L’incidente ha lasciato anche altre persone coinvolte gravemente ferite. Due di loro sono state trasportate all’ospedale dell’Annunziata di Cosenza, mentre le altre tre sono state portate al ‘Giannettasio’ di Rossano-Corigliano. Le forze dell’ordine, compresi carabinieri, polizia stradale e vigili del fuoco, sono intervenute sul luogo dell’incidente insieme ai soccorritori del Suem 118.

Il luogo dell’incidente, noto come “curvone della morte”, è un tratto critico della statale 106, situato tra gli scavi archeologici di Sibari e il ponte sul Crati.
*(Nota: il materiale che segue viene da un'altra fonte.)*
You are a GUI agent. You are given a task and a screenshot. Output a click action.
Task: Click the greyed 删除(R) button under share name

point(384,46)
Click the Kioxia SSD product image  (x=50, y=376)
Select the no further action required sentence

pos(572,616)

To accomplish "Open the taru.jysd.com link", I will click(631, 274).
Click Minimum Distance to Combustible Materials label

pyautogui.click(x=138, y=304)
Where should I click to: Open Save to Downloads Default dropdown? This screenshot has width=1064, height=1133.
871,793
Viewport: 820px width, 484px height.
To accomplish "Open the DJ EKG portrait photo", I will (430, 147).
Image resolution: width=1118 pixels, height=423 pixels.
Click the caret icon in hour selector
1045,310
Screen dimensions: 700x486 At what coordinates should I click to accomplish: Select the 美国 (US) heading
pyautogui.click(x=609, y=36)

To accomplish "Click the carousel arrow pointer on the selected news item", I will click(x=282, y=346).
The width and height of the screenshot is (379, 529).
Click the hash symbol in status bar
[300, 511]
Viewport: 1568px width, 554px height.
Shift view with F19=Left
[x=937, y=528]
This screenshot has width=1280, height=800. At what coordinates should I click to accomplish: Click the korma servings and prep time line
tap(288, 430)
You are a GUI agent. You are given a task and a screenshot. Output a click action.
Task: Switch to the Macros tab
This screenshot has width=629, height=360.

Questa zona ha purtroppo una triste storia di incidenti mortali, incluso uno avvenuto il 14 agosto 2021, nel quale persero la vita tre ragazzi.

La dinamica precisa dell’incidente è ancora oggetto di indagine da parte delle autorità competenti, che stanno cercando di stabilire le cause che hanno portato a questa tragica perdita. La Statale 106 è rimasta chiusa al traffico per diverse ore per consentire l’intervento delle forze dell’ordine e per consentire il recupero dei veicoli coinvolti.